The issue of formats and templates has more to do with SSI than pure dynamic page generation, but there are always places where dynamic page generation, generating pages on the fly can enhance a site's content.

How to Build Dynamic Pages

The plain vanilla approach to building dynamic pages starts with a CGI script. Let's use this one for our skeleton CGI script:

#!/usr/local/bin/perl
require 'web.pl';
%Form = &getStdin;
&beginHTML;
# end of script

First, we've decided to write the skeleton in Perl. Perl's a great language to write CGI scripts in because they don't need to be compiled and Perl has a lot of features that make CGI scripts work well. For some scripts you find out on the Internet, some might start with

#!/usr/bin/perl

It's still a Perl script, the location of the Perl program is in /usr/bin/perl versus /usr/local/bin/perl. If you are not responsible for installing programs on the Web server, consult with the local guide or system administrator to find out what the correct path name is for Perl. There is a chapter of this book that deals with the installation and configuration issues of Perl because it is so often used as a CGI programming language.
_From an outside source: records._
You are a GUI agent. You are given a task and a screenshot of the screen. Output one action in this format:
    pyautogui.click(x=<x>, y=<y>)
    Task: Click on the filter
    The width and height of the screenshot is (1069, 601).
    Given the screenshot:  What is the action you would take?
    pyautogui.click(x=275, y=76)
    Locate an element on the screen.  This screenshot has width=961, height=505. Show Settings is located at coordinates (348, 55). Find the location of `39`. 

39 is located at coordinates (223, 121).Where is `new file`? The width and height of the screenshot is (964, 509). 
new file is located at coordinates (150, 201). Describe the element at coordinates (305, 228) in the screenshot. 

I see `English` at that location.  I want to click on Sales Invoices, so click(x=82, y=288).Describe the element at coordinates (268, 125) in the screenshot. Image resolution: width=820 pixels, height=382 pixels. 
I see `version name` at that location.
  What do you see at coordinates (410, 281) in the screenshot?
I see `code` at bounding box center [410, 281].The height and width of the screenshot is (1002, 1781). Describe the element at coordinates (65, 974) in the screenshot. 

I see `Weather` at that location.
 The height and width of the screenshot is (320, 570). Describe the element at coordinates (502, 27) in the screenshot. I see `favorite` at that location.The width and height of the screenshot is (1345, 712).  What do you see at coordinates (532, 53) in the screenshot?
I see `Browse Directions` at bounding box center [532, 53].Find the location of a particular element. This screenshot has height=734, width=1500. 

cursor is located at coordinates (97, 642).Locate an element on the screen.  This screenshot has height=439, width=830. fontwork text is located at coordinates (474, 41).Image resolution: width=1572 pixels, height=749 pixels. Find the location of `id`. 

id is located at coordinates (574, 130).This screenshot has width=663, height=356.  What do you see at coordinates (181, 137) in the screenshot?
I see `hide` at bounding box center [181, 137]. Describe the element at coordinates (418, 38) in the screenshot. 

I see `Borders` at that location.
We've set this script up to be run as a Perl script by the first line:

#!/usr/local/bin/perl

That instructs the operating system to execute this as a /usr/local/bin/perl program.

Next, we do some housekeeping and include a library called web.pl. We use require to include the Perl library into this script. web.pl is a Perl library that contains functions that are used in most all CGI programs.

We could have simply inserted the contents of the Perl library into the CGI script, but as you write more CGI scripts you'll find that sometimes you want to improve or revise your common functions. Putting them in a library minimizes the amount of inconsistent code you create. When you refer to a function like getStdin, it is the same function as long as it came from the web.pl library. If you found an improved version somewhere or revised it yourself then you can just change the code in one location.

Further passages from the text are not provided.